Psicanálise do açúcar

O açúcar cristal, ou açúcar de usina,
mostra a mais instável das brancuras:
quem do Recife sabe direito o quanto,
e o pouco desse quanto, que ela dura.
Sabe o mínimo do pouco que o cristal
se estabiliza cristal sobre o açúcar,
por cima do fundo antigo, de mascavo,
do mascavo barrento que se incuba;
e sabe que tudo pode romper o mínimo
em que o cristal é capaz de censura:
pois o tal fundo mascavo logo aflora
quer inverno ou verão mele o açúcar.

Só os banguês* que-ainda purgam ainda
o açúcar bruto com barro, de mistura;
a usina já não o purga: da infância,
não de depois de adulto, ela o educa;
em enfermarias, com vácuos e turbinas,
em mãos de metal de gente indústria,
a usina o leva a sublimar em cristal
o pardo do xarope
: não o purga, cura.
Mas como a cana se cria ainda hoje,
em mãos de barro de gente agricultura,
o barrento da pré-infância logo aflora
quer inverno ou verão mele o açúcar.

João Cabral de Melo Neto, A Educação pela Pedra.
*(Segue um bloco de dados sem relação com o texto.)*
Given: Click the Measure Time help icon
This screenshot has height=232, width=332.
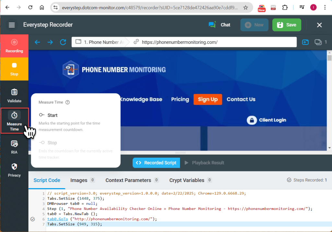Looking at the screenshot, I should 67,102.
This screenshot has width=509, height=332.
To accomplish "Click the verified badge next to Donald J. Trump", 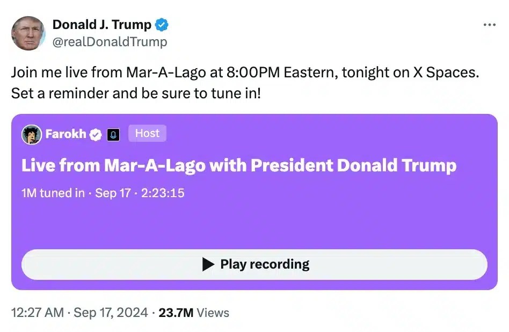I will coord(162,24).
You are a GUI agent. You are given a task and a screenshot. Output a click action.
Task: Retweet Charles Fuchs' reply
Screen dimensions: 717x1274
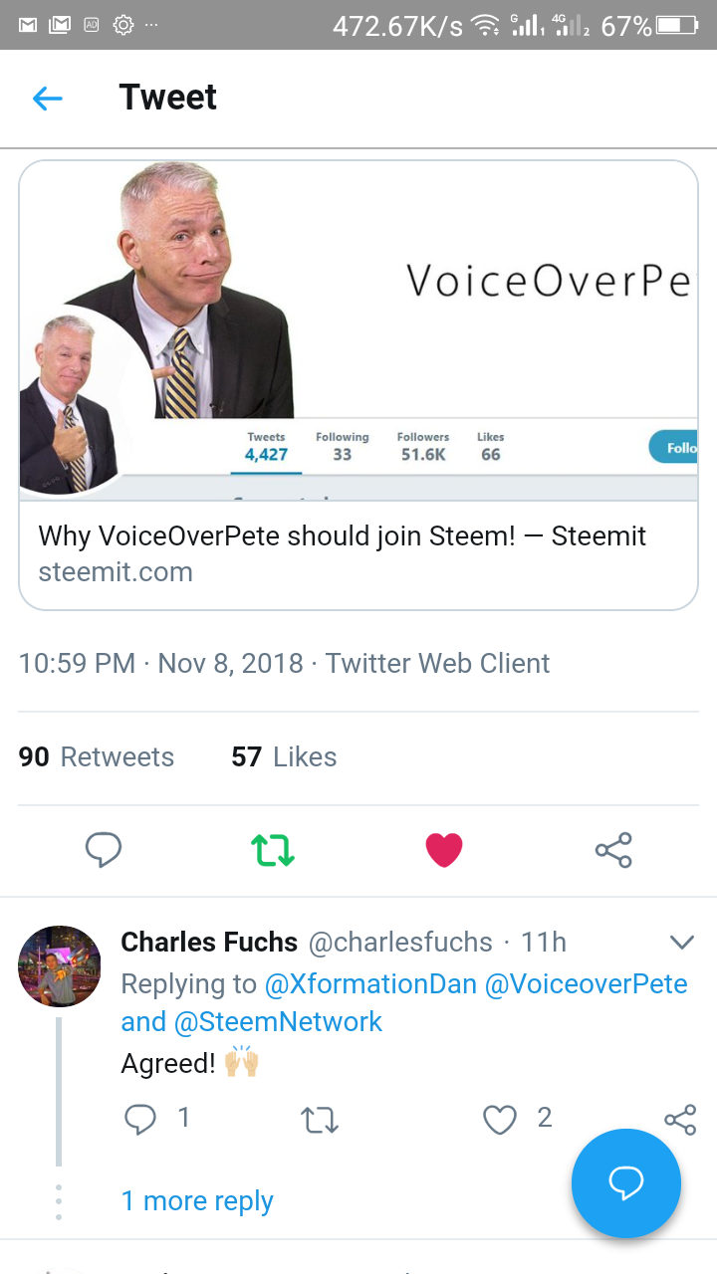pos(320,1122)
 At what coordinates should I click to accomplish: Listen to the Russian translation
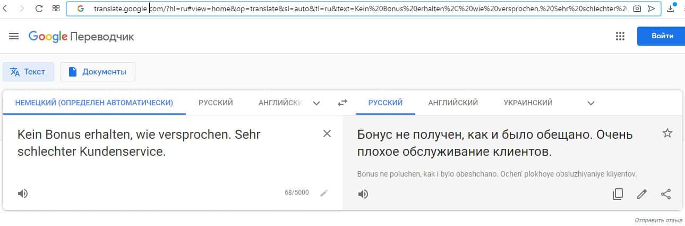point(363,194)
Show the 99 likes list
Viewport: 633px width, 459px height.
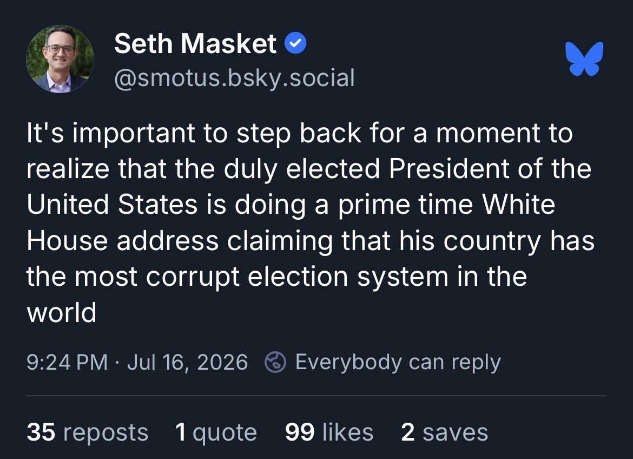[x=329, y=432]
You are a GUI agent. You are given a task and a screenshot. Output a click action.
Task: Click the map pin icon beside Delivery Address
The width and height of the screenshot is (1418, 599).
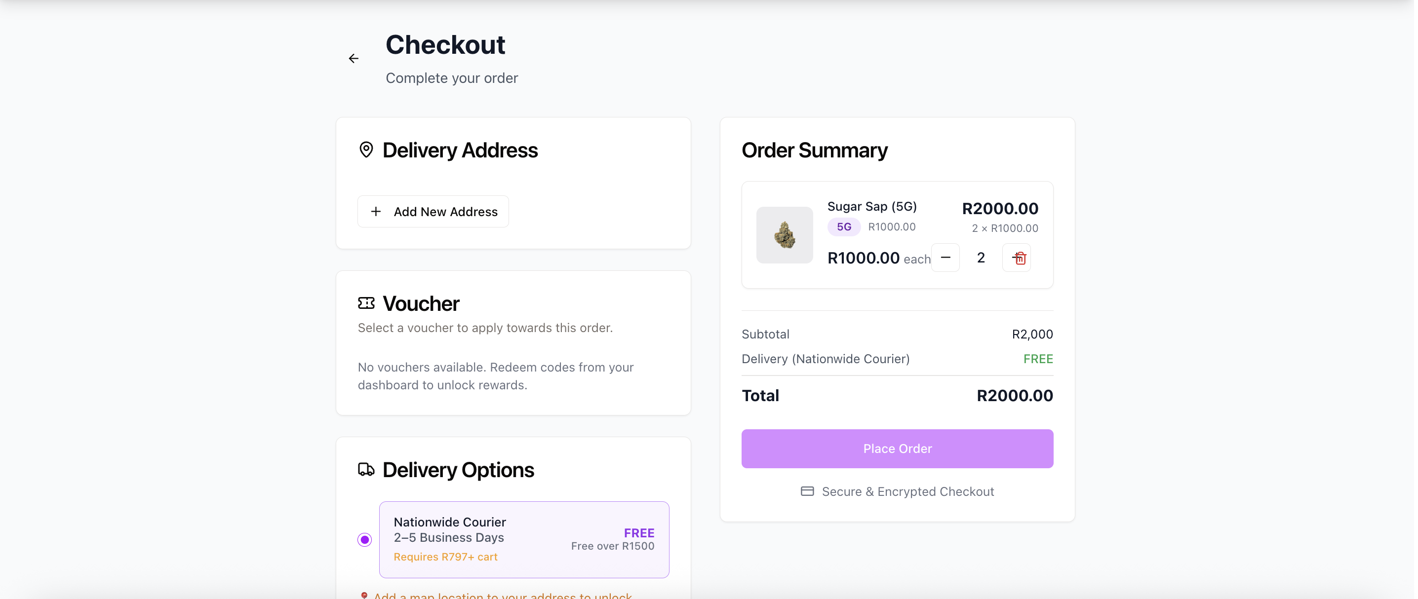pyautogui.click(x=366, y=150)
* banguê: engenho de açúcar primitivo movido a força animal

 

Os últimos quatro versos do poema rompem com a série de contrapontos entre a usina e o banguê, pois

A

negam haver diferença química entre o açúcar cristal e o açúcar mascavo

B

esclarecem que a aparência do açúcar varia com a espécie de cana cultivada.

C

revelam que na base de toda empresa açucareira está o trabalhador rural.

D

denunciam a exploração do trabalho infantil nos canaviais nordestinos.

E

explicam que a estação do ano define em qualquer processo o tipo de açúcar.

Gabarito:

revelam que na base de toda empresa açucareira está o trabalhador rural.



Resolução:

Ao longo do poema, estabelecem-se comparações entre as usinas e o banguê, porém, nos quatro últimos versos, é apresentado o ponto em comum da mão de obra rural (a cana se cria “em mãos de barro de gente agricultura”.